Stored data

====================

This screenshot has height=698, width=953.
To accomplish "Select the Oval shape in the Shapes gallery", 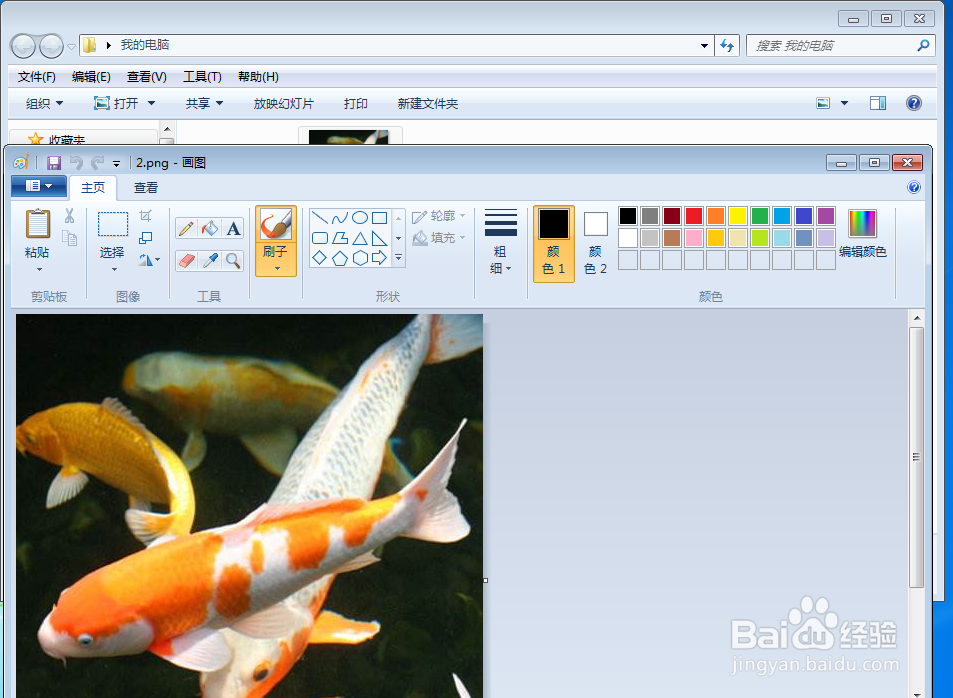I will coord(358,216).
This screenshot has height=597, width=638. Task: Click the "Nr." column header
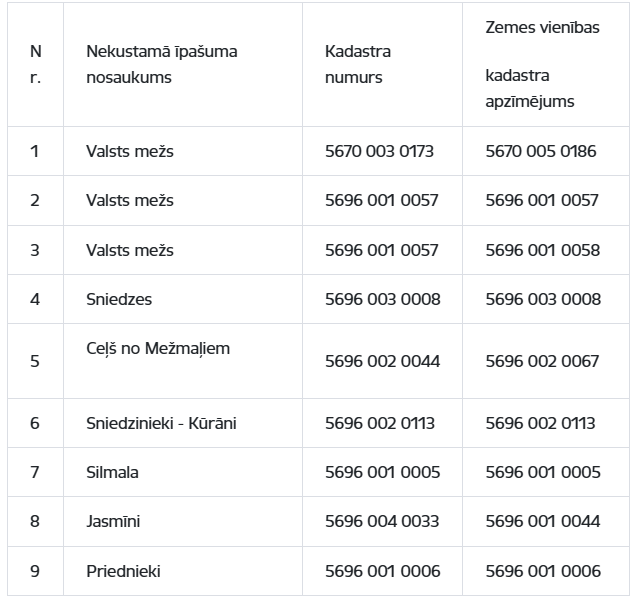36,64
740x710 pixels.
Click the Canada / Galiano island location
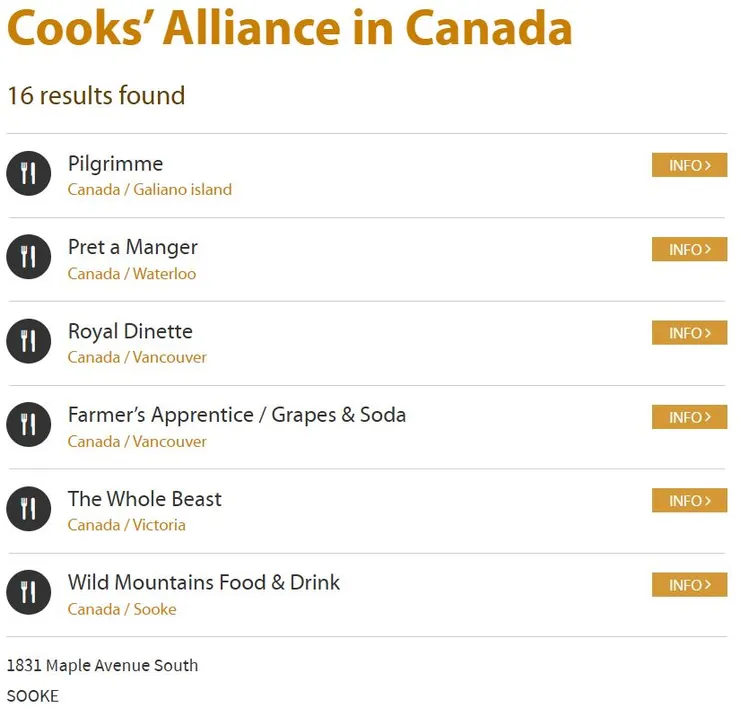(150, 189)
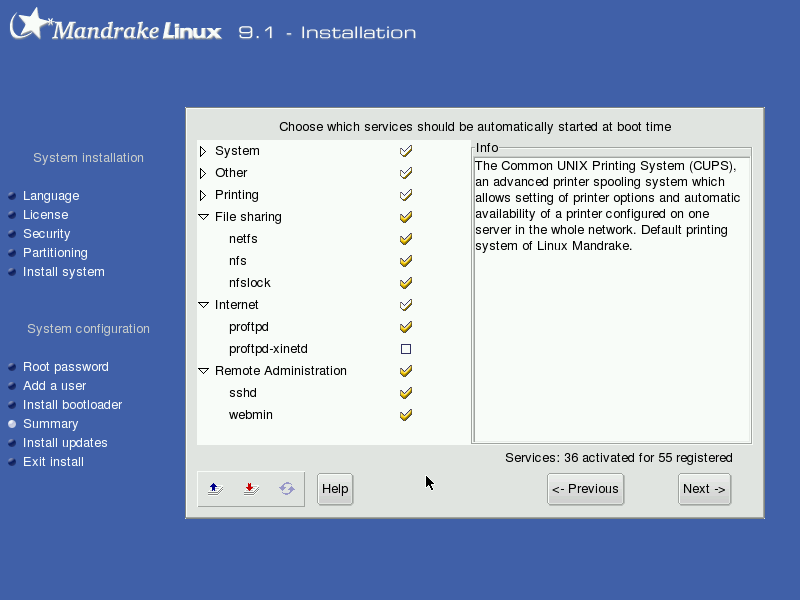Go to the Next step
Viewport: 800px width, 600px height.
pos(704,489)
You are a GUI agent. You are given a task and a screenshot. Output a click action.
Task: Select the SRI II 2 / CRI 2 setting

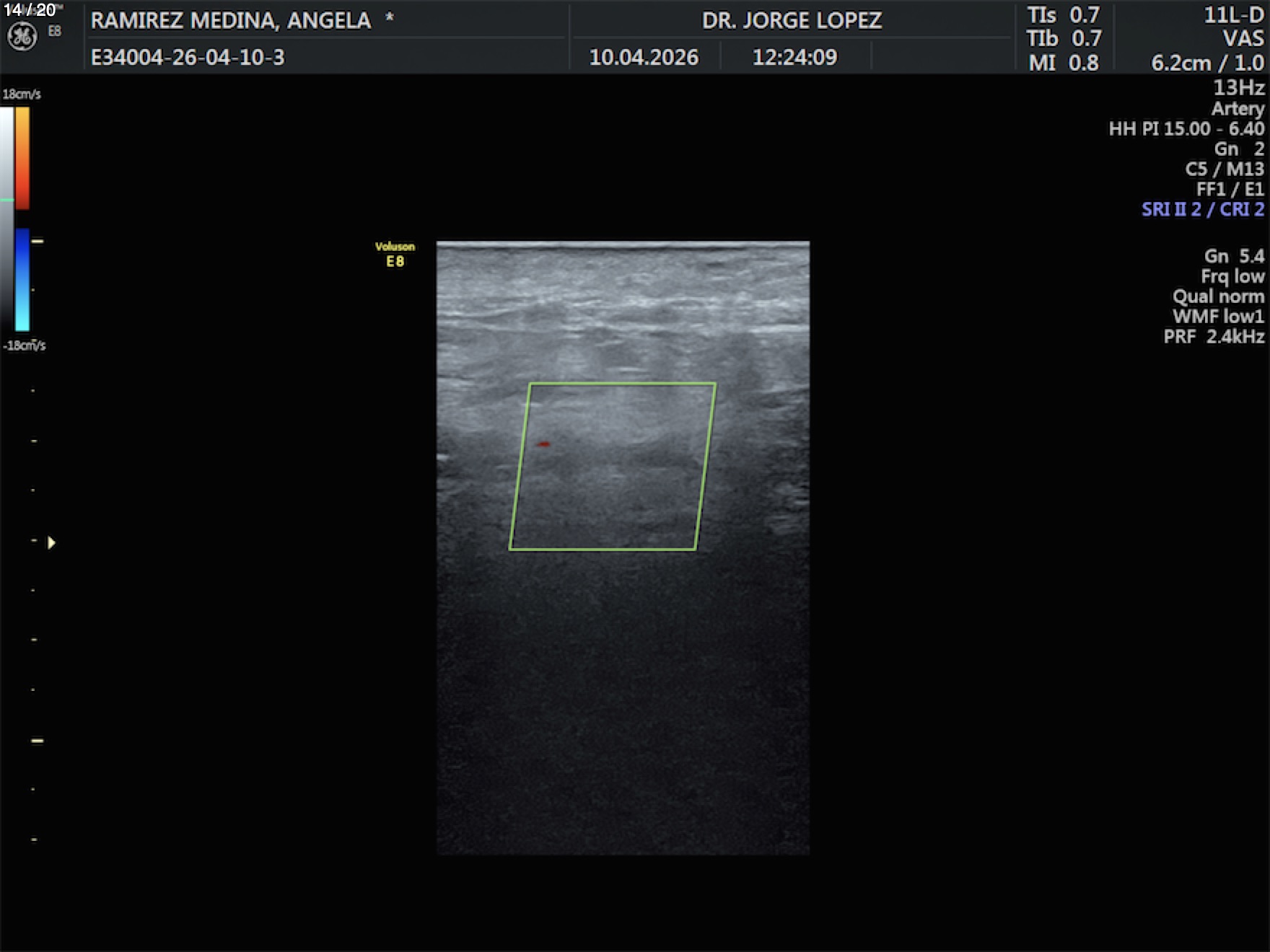[1202, 210]
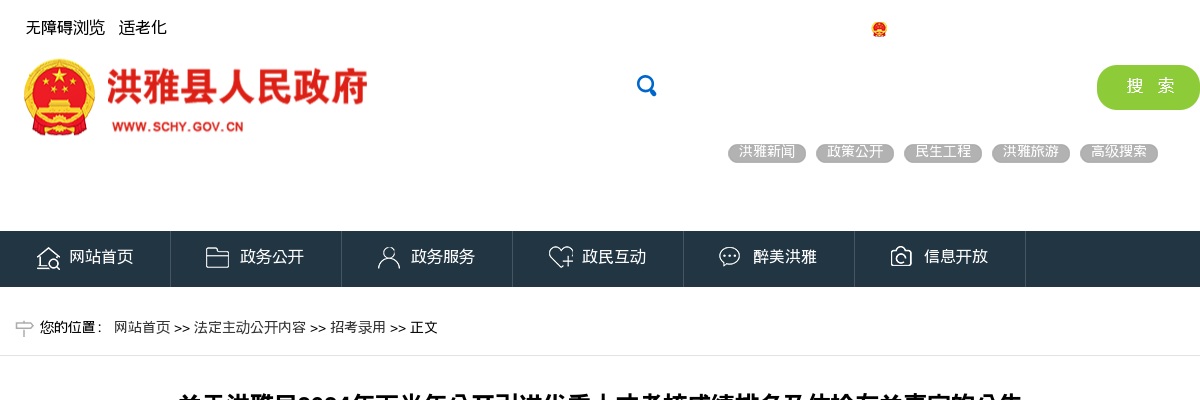Viewport: 1200px width, 400px height.
Task: Click the national emblem logo beside site title
Action: coord(59,96)
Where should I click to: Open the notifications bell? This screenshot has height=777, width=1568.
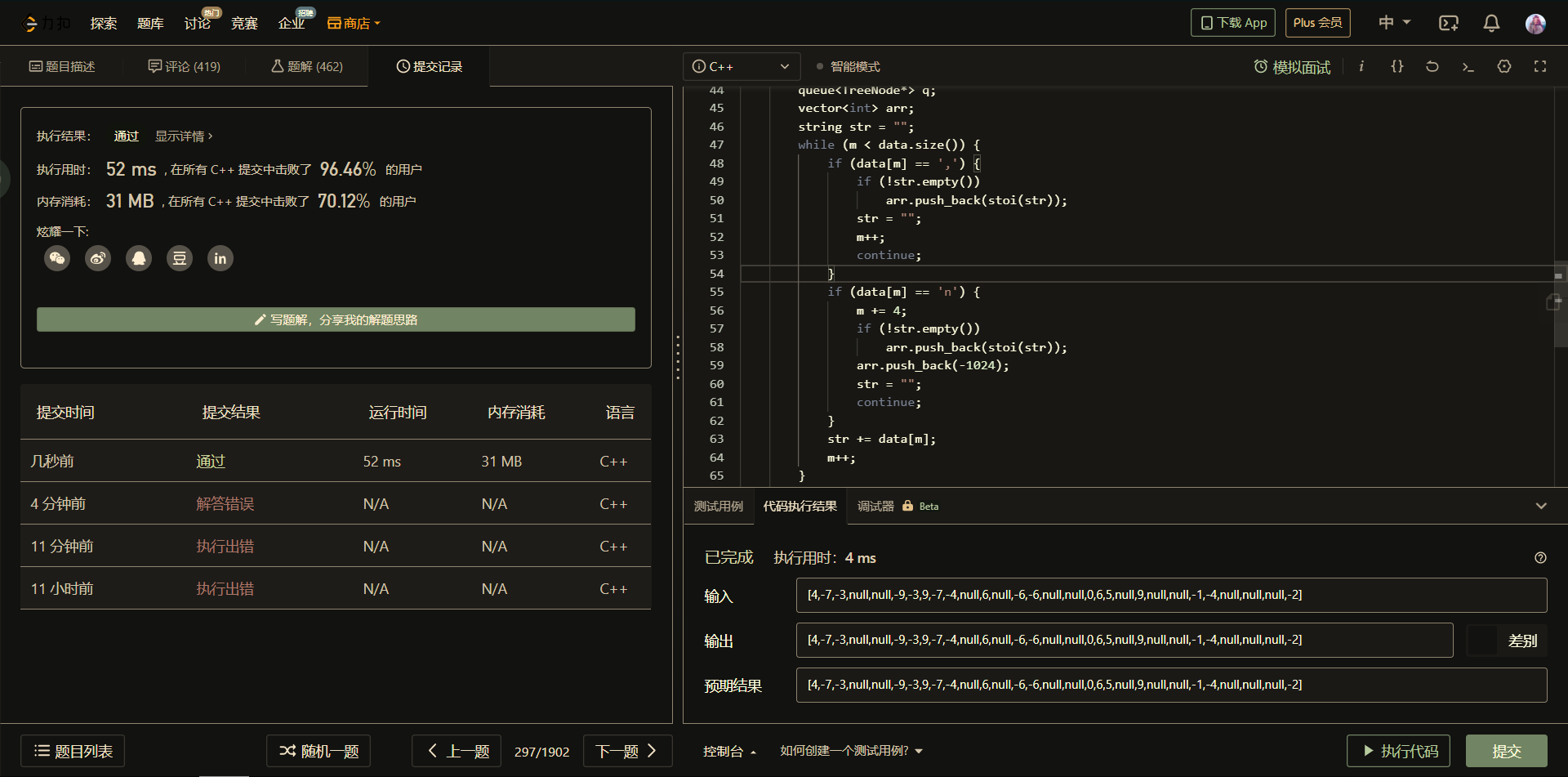point(1491,24)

====================

#### ABOUT THIS EXERCISE:
Starting at the line that contains "740x710 pixels.", return every line through the end of the records above exactly as written, and return no pictures.

#### COMPLETED EXERCISE:
740x710 pixels.
Click the Canada / Galiano island location
(150, 189)
Go to the Next step
Viewport: 800px width, 600px height.
pos(704,489)
You are a GUI agent. You are given a task and a screenshot. Output a click action.
Task: Select the SRI II 2 / CRI 2 setting

[1202, 210]
Viewport: 1200px width, 400px height.
Task: Click the national emblem logo beside site title
Action: coord(59,96)
Where should I click to: Open the notifications bell? This screenshot has height=777, width=1568.
point(1491,24)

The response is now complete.